Your objective
Search the records for the word "Given". Copy every line where it appears.

[Data in this exercise]

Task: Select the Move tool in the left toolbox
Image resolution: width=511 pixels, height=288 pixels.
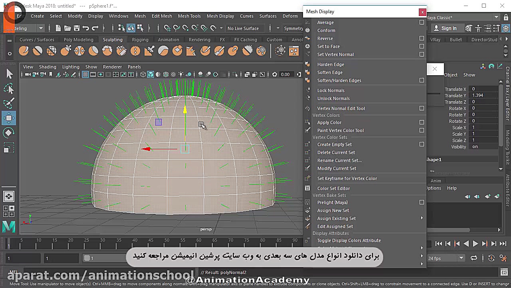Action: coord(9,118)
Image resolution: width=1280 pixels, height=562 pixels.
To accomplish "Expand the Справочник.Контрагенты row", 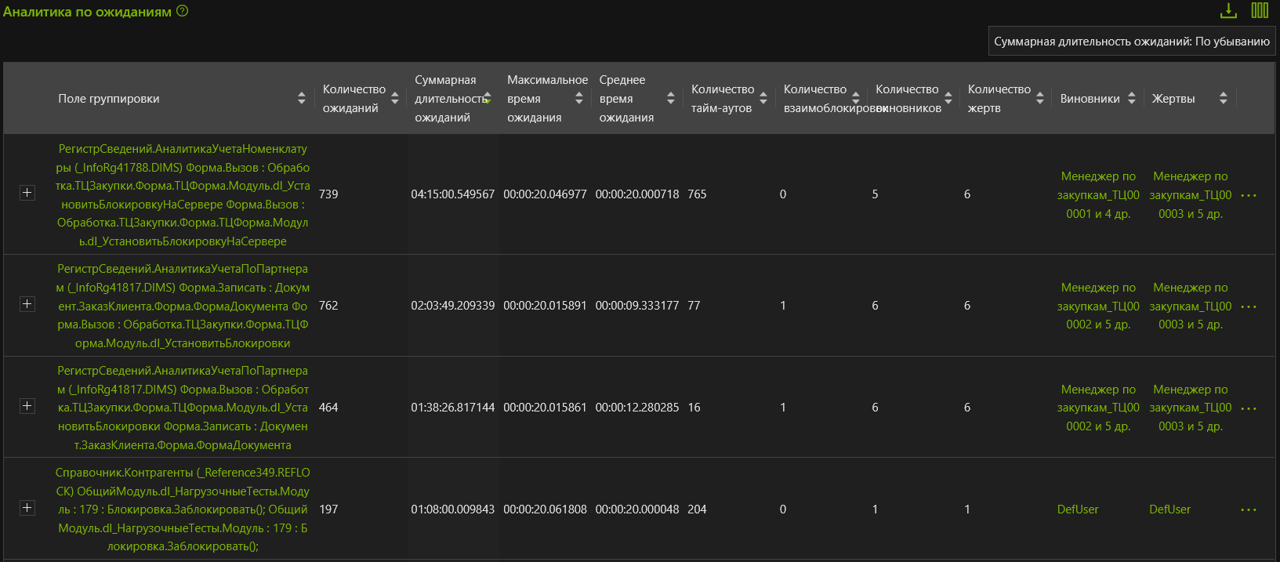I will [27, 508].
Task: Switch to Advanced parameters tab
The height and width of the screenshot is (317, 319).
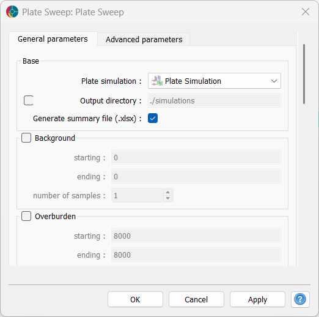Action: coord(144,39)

[/Data in this exercise]
[Data in this exercise]

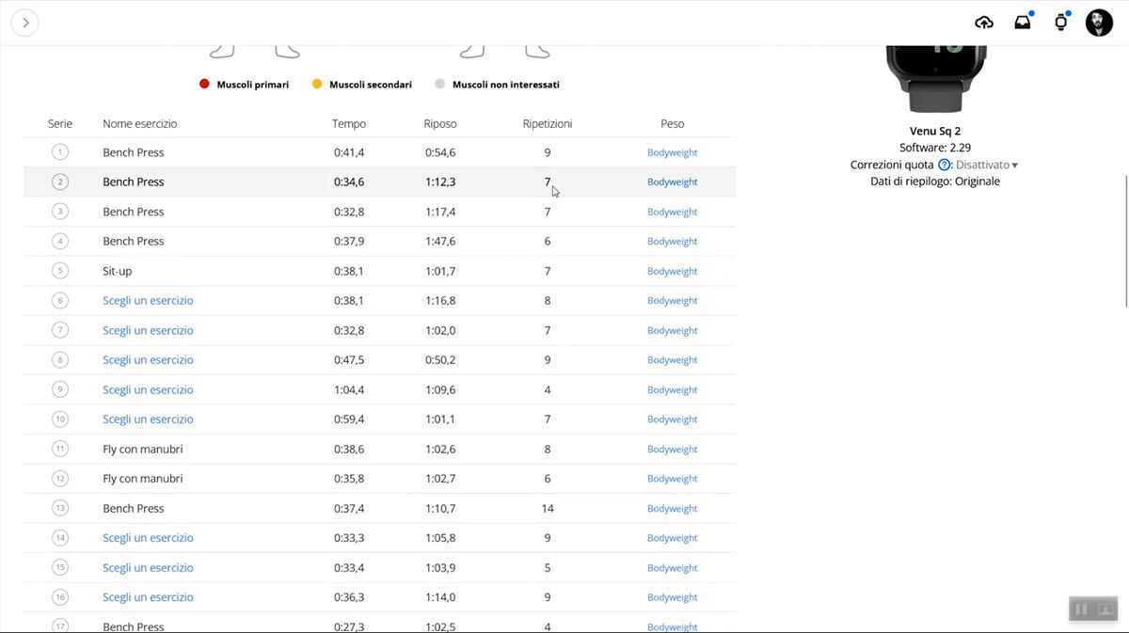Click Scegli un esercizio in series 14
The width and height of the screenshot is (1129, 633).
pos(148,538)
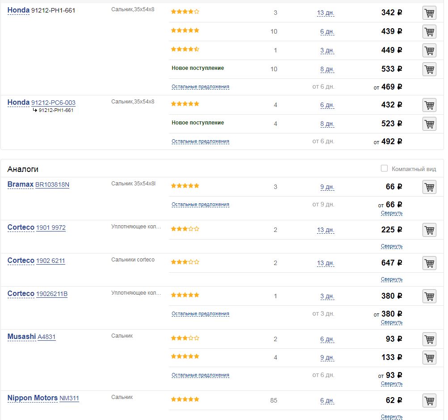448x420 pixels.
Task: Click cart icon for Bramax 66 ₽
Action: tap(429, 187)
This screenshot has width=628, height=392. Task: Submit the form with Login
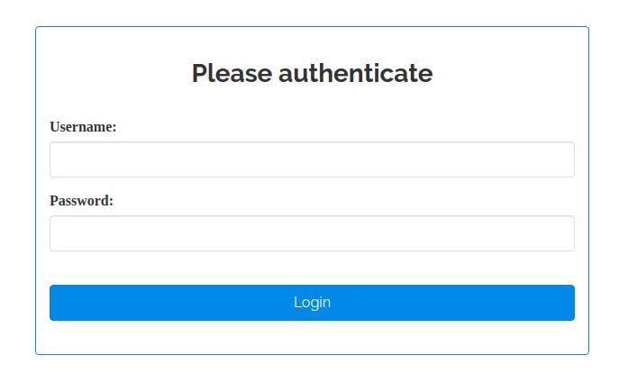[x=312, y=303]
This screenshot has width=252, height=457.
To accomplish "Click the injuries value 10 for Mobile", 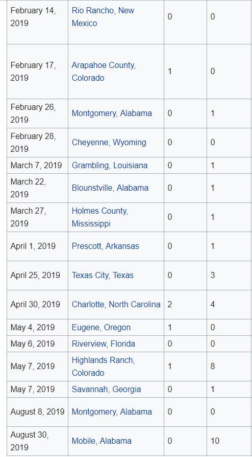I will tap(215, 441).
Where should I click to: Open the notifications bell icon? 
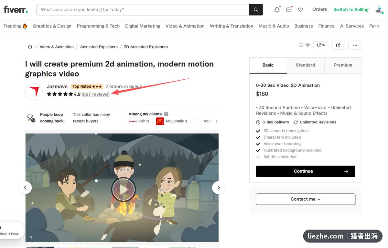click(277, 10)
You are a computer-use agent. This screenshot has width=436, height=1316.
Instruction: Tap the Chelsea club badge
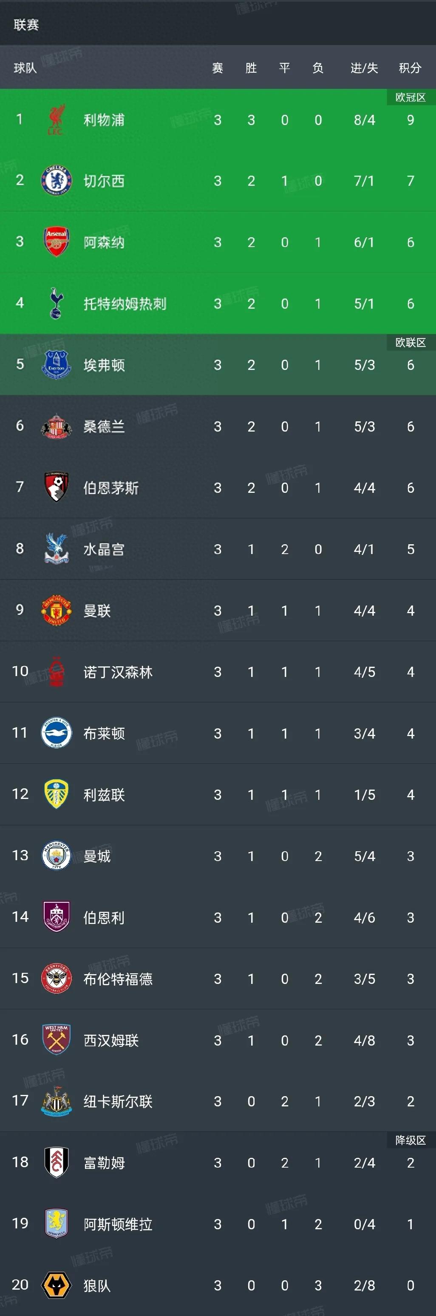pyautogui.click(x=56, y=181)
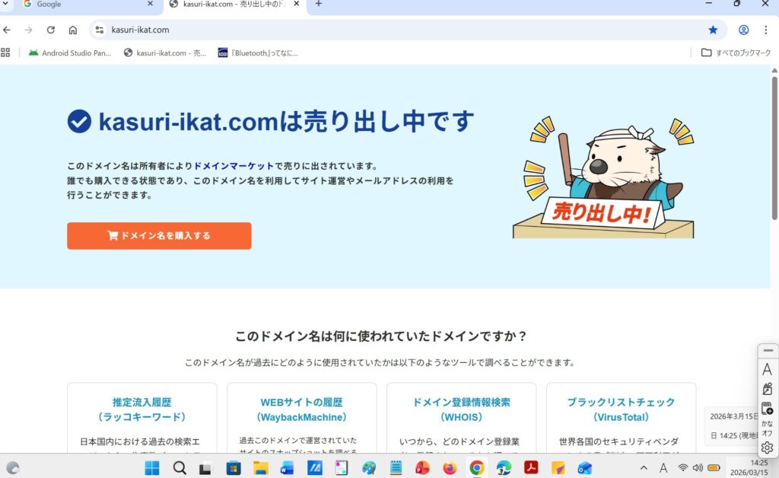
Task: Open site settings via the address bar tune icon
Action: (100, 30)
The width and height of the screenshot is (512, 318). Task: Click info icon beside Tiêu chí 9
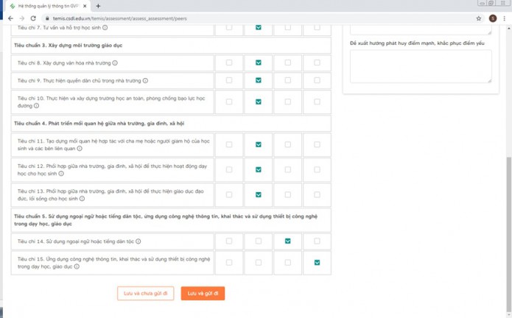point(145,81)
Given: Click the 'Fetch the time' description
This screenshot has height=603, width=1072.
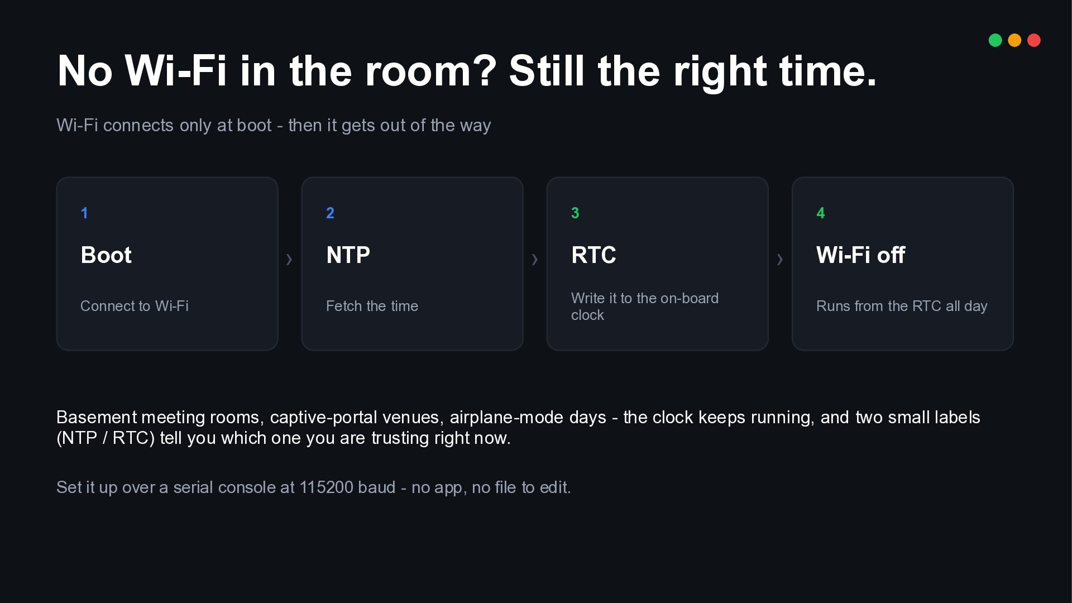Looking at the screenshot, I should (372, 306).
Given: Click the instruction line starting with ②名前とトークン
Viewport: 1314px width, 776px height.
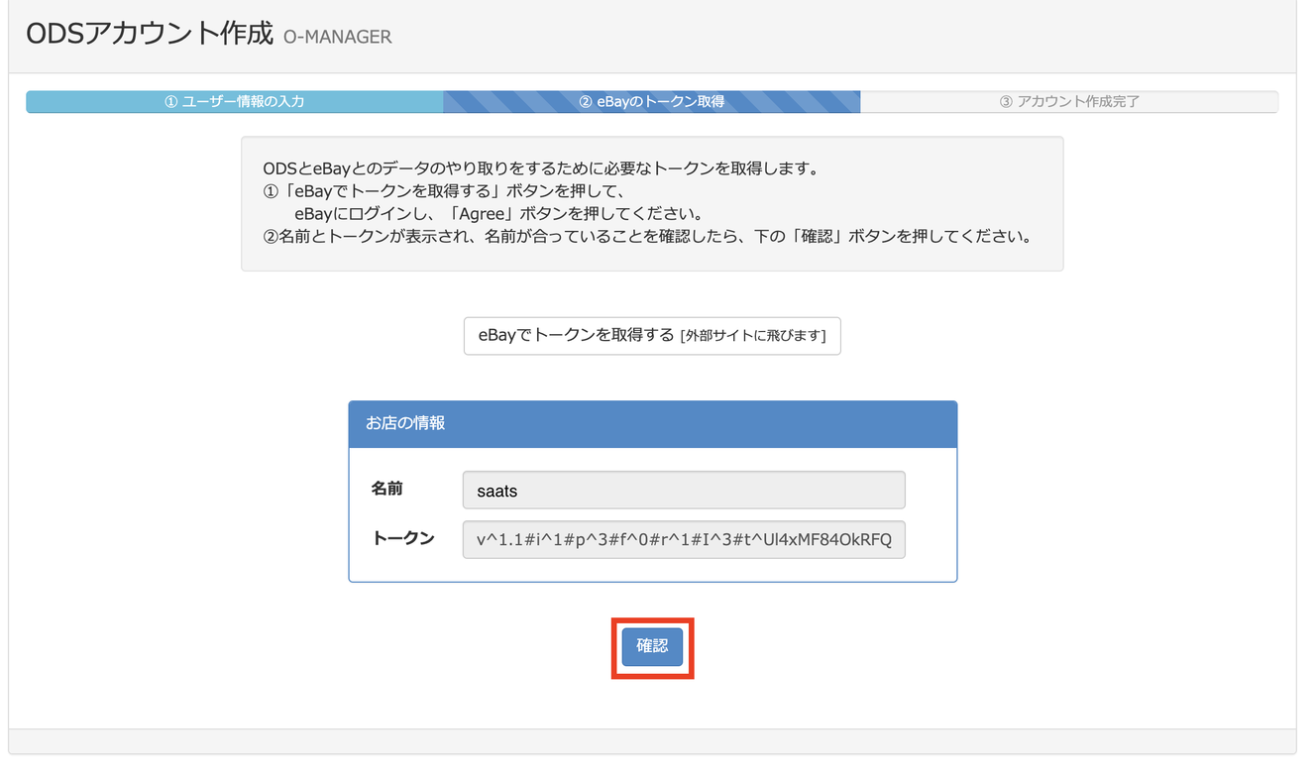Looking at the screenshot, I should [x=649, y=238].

[/Data in this exercise]

Solution
Given: Click the 'Fetch the time' description
Given: Click the instruction line starting with ②名前とトークン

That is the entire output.